I have the privilege of interviewing guests at the mission regularly. Understandably, not everyone who comes through a journey of homelessness wants to share their story. Not everyone is ready. Not everyone is an extroverted proponent of public consumption. You know, not everyone is not the same insofar as how they are wired. Yet, make no mistake, everyone is the same when it comes to mattering, value and worth. Everyone deserves to be loved unconditionally and relieved of their past burdens and choices. And thank God – we are.
Nilsa never wanted children until she met her son’s father.
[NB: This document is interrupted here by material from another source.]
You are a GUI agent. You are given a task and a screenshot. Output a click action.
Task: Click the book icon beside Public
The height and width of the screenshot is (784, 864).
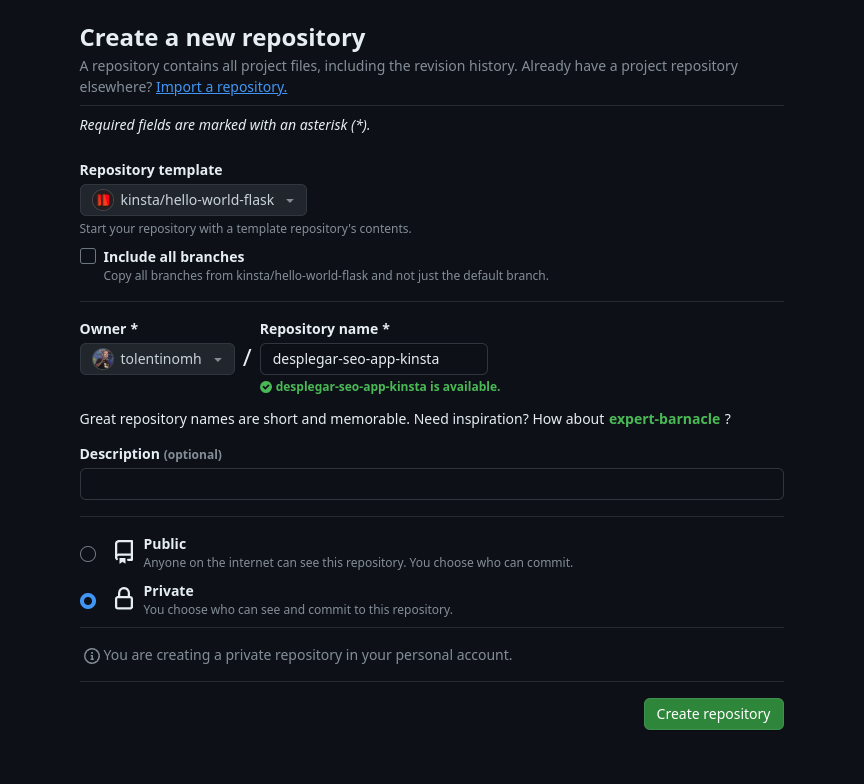(123, 551)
Patrick is now 28; Nilsa is 56.
Born and raised in New York City, her family relocated to the Bronx, but ended up in Harlem—“In East Harlem on one hundred and eight and Madison in the projects,” Nilsa said. She and her younger sister lived with their parents until she turned five years old. That is when Nilsa’s mom and dad divorced.
“I remember President Kennedy dying,” she said. “I was a little girl and in kindergarten when he was shot, and I went right to my Mom. We were always so close. I was always ‘Mommy’s little girl’.”
Nilsa and her sister went to live with their mother after their parents were divorced. “Our dad was gone, but he would come every other weekend and take us to the Bronx zoo. That was fun, but at some point I remember wondering why we were in a car crash every time we went somewhere with him.”
Nilsa found out later that her father was an alcoholic. Swearing she would never be like him yet surrounded everywhere by the temptations of drugs and alcohol, Nilsa turned to marijuana.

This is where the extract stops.